Realism is always what matters in the end, after idealism
If buying cheap food were all that mattered, we might not even home garden, as explained in the NYT's article below, Is Gardening Worth It, Financially? Buying bulk spaghetti sauce at Costco costs far less than it does to grow one's own produce, process it, and preserve it. You have a similar story in the backyard chicken movement if you calculate the cost per egg. But today, besides valuing quality and knowing where one's food comes from, there is a growing need for a feeling of some control over one's own food security, as we've grown too dependent upon the complex global supply chains. What if we had an economic meltdown? Or an oil supply disruption? A major railroad malfunction? War?

Idealism
Things are far from perfect in this modern and complex world. Our currently powerful corporate strengths are without doubt causing many imbalances to the system of agriculture, as in the banking industry. Add a lot of bad politics plus powerful corporate lobbying to the mix and it becomes even more imbalanced. Within this past decade, many people have awakened to some new knowledge about, and priorities related to food. What they are willing to ingest into their own bodies, their private castles, has changed. Along with that comes some voting with dollars. And those attitudes are here to stay.

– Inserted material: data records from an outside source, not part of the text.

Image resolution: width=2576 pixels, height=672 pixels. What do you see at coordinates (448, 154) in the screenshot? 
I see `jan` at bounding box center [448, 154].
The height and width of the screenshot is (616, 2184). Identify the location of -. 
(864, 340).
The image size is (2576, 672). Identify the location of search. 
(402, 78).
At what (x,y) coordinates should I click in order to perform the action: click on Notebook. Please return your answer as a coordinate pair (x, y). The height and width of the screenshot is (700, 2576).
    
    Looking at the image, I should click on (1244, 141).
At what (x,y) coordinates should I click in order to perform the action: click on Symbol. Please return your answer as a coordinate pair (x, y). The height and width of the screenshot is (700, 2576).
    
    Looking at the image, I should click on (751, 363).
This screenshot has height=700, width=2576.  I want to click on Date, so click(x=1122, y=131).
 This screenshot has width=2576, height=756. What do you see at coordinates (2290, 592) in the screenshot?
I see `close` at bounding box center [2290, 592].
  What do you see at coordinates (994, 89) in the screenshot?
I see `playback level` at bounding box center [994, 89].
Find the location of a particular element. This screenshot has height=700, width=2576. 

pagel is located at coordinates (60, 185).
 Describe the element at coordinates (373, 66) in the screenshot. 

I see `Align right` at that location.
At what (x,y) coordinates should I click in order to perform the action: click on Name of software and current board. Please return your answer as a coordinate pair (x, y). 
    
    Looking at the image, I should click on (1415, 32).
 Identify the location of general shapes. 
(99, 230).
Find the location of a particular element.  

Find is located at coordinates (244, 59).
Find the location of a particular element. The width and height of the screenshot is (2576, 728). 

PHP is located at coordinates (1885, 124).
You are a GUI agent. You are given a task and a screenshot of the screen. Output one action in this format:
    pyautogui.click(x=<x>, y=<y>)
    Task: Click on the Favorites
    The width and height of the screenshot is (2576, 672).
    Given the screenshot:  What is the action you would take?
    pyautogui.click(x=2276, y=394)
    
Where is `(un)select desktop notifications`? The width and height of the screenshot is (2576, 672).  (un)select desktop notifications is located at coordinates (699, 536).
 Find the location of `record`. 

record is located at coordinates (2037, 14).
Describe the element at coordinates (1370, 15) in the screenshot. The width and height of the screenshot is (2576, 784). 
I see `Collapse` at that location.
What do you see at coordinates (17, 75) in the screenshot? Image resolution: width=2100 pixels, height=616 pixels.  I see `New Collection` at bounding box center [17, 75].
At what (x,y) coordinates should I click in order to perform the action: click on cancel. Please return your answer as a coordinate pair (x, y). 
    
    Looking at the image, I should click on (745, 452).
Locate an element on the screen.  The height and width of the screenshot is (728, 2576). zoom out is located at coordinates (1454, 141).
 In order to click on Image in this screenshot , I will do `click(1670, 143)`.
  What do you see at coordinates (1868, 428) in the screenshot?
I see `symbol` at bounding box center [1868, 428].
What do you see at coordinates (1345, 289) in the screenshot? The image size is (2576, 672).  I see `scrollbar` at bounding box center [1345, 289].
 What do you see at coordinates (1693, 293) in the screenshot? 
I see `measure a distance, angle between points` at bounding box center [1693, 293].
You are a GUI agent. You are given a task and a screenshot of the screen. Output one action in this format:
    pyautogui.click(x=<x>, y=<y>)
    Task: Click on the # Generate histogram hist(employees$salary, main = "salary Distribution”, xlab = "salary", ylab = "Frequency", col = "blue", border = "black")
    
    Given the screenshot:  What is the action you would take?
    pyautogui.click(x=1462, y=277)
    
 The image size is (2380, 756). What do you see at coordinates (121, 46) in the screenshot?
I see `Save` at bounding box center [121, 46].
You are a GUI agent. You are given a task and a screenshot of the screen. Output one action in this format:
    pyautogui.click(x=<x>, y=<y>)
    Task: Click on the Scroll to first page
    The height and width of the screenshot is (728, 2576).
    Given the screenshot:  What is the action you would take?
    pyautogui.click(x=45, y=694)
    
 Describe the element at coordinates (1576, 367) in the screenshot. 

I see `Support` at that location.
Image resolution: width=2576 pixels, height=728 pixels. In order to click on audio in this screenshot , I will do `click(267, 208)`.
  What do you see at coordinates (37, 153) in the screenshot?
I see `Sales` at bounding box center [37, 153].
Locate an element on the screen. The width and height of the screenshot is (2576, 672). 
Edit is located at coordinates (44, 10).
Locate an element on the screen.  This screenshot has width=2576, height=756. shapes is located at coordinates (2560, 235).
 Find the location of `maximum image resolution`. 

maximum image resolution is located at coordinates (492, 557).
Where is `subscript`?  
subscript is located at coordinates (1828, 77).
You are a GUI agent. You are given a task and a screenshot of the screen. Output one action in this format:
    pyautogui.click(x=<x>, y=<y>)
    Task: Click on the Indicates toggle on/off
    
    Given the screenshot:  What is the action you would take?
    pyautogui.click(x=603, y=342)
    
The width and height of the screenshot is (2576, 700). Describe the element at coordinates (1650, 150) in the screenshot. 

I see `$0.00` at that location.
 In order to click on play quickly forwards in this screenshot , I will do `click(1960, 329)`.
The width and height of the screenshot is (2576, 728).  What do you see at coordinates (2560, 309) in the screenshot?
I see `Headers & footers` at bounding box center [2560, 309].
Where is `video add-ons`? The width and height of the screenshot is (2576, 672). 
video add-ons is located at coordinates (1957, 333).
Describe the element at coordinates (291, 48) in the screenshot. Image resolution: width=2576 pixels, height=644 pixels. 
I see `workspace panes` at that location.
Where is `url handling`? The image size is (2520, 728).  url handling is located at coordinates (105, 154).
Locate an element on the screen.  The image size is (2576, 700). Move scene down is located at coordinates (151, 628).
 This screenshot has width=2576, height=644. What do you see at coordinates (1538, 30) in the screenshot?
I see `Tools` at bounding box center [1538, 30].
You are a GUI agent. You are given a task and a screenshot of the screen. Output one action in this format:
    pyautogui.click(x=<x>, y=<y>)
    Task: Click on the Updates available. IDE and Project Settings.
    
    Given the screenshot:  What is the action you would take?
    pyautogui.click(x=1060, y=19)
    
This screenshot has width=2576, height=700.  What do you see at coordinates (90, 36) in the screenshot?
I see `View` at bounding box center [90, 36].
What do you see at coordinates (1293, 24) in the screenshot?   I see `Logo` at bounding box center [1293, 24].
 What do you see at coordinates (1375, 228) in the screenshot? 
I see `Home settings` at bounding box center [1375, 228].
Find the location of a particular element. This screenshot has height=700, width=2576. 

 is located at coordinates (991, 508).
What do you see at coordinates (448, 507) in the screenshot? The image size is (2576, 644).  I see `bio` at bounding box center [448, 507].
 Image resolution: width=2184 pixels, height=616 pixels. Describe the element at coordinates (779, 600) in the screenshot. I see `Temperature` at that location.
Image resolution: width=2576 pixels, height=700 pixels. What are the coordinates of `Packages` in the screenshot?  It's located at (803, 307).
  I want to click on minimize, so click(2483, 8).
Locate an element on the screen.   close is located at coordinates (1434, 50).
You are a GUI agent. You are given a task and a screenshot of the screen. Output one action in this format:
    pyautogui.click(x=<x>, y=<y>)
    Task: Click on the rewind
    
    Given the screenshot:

The logic seems to suggest the best compromise is a goal of feeding people locally with fruits and vegetables as much as possible from small local producers and continuing grain production using a more sustainable industrial model. An optimal accomplishment of those two things is highly related to weather and geography as well as fossil fuel prices and availability.

It would seem that part of the changing values should include policies that would encourage and financially reward the smaller to mid-sized farm producer. If we continue current trends, we could be left with mega-farms using equipment costing six-figure-digit amounts, and run with hired labor, only affordable to large corporations and hedge funds. The advancement of the smaller farm would provide more jobs, a growing and younger population base, improved cultural opportunities, social fabric, and a return of vitality to our rural areas which they need desperately right now. Plus, it would increase food security through more diversification.

There is room to allow some inefficiencies back into the industrial agriculture system, also, based upon the need for better land stewardship. The policies promoting overproduction and cheap food plus the goal of 50% of U.S. corn use going towards ethanol and production of other biofuels is faulty, at best. Those are overproduction and make-work projects at the expense of squandering some of our nation's best natural resources such as our high quality topsoil.

1919 LaCrosse by dok1.
Industrialization


Conclusion: In this past decade, food production, and consequently, the American farmer have received much negative publicity. Not all of the current criticisms and ideals are reality based. But, with a growing awareness in the American consumer changing his and her values in making food choices, changes are and will continue to evolve. We need smarter politics to help us strike a balance between desired local food producers as well as a need for improved approaches to efficient industrial agricultural methods which provide us with necessary calories, oils, and proteins. There will be more political, economic, and fossil fuel-related challenges along the way, some of which will help provide the inspiration for the desired changes.